The Gypsies were first heard of in Greece (Crete) in 1322, and they soon after reached Wallachia, whence the second, or what may be called the European, dispersion took place. This also was connected with a Mohammedan conquest, for it followed immediately after the invasion of Wallachia by the Turks in 1415; hence their first appearance (see above) in Germany in 1417, in France 1427, and about the same time in England. That they reached England by this overland route, and not from Egypt, as was popularly supposed, seems evident from the fact that in the English Romni dialect there are Greek, Magyar (Hungarian), Slav, German, and French elements, but no Arabic or Coptic, which must have been picked up had they passed through the Nile delta. In recent years they have crossed the Atlantic, and Gypsy encampments are already familiar sights in some of the eastern states of the American Union; for wherever they wander they tenaciously adhere to their old nomad habits, and also everywhere show the same tastes and follow the same pursuits of tinkers, horsedealers, strolling minstrels, prowlers about farmyards, just like their Indian ancestry. Nevertheless there are exceptions, and the Tsiganes of Bulgaria have become a sedentary hard-working peasantry, have adopted the Moslem religion, and almost forgotten their Romni mother-tongue, now speaking either Turkish or Bulgarian even in their homes; but the type has remained quite pure, and can be instantly recognised amongst the surrounding populations. But there are two types (Jat and Dom) which may be best studied in Roumania, where some are distinguished by crisp black hair, thick lips, and a very dark complexion, others by a fine profile, regular features, and a light olive complexion.

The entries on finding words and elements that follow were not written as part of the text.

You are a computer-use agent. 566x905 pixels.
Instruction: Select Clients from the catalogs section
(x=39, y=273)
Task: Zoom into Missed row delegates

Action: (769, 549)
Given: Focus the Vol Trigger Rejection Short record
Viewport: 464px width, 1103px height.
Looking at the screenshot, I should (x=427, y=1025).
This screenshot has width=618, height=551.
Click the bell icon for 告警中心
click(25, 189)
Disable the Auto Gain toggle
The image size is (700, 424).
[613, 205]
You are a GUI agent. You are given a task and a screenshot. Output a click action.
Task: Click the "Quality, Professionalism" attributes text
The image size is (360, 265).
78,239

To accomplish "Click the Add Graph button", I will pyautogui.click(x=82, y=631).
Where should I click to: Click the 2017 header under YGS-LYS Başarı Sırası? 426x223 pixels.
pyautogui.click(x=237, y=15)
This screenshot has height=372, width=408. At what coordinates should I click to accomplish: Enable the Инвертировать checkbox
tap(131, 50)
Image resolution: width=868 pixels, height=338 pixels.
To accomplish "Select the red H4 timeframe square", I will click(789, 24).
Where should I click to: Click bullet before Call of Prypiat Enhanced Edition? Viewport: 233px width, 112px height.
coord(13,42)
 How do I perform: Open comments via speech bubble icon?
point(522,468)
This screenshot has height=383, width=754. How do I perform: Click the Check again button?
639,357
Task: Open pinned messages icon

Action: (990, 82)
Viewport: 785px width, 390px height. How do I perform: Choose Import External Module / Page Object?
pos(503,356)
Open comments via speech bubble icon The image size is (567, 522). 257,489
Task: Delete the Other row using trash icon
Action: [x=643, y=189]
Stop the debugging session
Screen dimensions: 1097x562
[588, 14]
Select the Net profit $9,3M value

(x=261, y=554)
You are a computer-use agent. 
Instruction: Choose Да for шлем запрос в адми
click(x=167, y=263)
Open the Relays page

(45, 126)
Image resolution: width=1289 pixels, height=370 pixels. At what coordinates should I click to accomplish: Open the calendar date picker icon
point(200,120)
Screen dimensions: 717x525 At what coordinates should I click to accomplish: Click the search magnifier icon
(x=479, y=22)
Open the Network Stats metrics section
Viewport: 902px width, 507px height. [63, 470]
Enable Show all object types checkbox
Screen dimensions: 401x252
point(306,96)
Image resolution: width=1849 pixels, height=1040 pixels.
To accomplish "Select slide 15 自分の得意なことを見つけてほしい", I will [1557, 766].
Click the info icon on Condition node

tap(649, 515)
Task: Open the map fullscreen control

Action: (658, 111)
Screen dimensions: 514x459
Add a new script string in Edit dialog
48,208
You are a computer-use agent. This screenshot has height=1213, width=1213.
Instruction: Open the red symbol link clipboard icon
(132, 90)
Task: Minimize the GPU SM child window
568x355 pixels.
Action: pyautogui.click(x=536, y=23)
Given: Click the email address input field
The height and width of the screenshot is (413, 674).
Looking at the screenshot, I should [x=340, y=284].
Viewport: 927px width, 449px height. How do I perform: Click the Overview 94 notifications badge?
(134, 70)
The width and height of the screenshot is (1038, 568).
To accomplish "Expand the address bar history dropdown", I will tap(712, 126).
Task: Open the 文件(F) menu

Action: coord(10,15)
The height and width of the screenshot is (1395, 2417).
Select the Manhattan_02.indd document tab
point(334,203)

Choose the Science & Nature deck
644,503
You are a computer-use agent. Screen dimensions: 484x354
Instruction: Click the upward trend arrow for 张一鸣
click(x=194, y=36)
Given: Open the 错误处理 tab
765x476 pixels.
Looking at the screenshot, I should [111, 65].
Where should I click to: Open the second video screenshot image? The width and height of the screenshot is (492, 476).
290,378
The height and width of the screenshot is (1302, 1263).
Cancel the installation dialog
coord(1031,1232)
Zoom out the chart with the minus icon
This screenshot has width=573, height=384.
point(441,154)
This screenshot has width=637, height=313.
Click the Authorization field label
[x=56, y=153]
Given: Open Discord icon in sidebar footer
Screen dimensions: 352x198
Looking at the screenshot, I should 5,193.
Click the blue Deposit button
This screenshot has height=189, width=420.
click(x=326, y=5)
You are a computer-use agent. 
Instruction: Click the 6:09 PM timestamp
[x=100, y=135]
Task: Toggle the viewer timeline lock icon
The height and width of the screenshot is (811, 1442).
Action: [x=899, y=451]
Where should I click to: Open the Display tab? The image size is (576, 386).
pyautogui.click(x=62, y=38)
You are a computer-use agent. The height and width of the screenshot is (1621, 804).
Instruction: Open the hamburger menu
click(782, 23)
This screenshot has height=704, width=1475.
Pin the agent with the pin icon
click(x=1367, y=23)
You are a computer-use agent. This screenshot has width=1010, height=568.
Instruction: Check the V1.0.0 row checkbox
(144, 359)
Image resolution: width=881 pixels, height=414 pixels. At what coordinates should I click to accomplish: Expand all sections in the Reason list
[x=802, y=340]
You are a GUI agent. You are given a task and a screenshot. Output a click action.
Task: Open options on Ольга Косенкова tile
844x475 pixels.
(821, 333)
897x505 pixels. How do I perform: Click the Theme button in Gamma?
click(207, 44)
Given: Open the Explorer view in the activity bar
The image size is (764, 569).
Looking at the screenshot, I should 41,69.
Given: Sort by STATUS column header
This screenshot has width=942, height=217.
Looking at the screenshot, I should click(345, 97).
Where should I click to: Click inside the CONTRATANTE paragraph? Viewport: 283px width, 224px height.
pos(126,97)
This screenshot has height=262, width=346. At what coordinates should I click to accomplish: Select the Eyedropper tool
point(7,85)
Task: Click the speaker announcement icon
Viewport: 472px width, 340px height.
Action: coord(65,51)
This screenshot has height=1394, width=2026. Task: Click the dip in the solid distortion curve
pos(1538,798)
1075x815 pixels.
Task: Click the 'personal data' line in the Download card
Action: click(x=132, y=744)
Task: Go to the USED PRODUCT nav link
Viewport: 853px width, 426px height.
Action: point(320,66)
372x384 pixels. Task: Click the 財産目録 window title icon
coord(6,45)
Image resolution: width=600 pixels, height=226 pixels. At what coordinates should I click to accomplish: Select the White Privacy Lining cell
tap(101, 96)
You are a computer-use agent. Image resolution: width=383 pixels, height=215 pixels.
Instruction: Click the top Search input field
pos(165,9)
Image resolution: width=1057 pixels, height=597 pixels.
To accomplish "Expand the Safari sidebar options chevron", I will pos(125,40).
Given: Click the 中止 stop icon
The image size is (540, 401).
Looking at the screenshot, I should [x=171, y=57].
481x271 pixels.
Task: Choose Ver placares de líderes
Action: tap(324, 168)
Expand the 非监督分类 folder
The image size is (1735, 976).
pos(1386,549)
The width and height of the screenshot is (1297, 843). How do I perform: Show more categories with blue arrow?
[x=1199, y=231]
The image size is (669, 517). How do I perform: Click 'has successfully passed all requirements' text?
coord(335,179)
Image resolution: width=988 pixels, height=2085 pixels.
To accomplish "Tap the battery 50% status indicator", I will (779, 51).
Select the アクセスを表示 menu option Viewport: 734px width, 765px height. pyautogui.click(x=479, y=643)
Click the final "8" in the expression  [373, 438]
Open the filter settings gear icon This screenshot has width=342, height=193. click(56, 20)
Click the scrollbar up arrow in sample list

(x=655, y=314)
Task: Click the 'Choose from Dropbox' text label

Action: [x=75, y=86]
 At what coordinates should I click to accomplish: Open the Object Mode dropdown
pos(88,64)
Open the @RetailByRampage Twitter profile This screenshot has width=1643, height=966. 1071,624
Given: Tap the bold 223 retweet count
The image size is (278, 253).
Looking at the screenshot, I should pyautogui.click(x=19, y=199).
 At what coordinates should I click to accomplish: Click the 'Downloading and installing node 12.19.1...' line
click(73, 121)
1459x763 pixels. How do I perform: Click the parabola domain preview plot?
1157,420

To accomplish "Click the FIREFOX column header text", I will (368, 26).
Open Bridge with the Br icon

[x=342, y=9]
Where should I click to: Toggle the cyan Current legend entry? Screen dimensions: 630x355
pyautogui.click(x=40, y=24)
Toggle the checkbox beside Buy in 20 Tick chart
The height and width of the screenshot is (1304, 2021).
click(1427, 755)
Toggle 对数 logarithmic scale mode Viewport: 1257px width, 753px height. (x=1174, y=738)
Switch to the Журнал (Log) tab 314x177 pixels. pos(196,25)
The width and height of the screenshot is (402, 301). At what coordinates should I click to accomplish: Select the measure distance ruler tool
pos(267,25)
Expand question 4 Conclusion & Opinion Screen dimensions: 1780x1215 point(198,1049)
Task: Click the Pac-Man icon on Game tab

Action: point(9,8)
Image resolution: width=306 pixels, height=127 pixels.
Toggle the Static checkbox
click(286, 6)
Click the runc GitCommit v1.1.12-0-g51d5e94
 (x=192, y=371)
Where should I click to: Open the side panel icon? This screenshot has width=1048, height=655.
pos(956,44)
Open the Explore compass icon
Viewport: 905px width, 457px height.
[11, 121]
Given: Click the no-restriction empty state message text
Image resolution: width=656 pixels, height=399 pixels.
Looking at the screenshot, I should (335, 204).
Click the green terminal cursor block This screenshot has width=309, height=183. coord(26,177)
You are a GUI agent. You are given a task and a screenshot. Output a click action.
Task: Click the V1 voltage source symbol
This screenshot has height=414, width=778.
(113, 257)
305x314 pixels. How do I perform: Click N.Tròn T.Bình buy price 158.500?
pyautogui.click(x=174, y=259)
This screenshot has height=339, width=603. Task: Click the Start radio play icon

Here also they are grouped in three social classes, like the Hindu castes: (1) Laiesi, traders and minstrels; (2) Vatrari, servile, employed as domestics and retainers in the great houses; (3) Netotsi, the so-called "Atheists," most savage and wild of all the Gypsy race. Such distinctions are not observed amongst the western Gypsies, because after the Wallachian dispersion the classes became mixed, and all, so to say, "broke caste." (C. Leland, Proc. Philological Soc., March, 1879, and other writings; F. Kanitz, Mittheilungen der Anthrop. Gesellschaft, Vienna, 1877; J. W. Ozanne, Three Years in Roumania, 1878; Borrow; Miklosich.)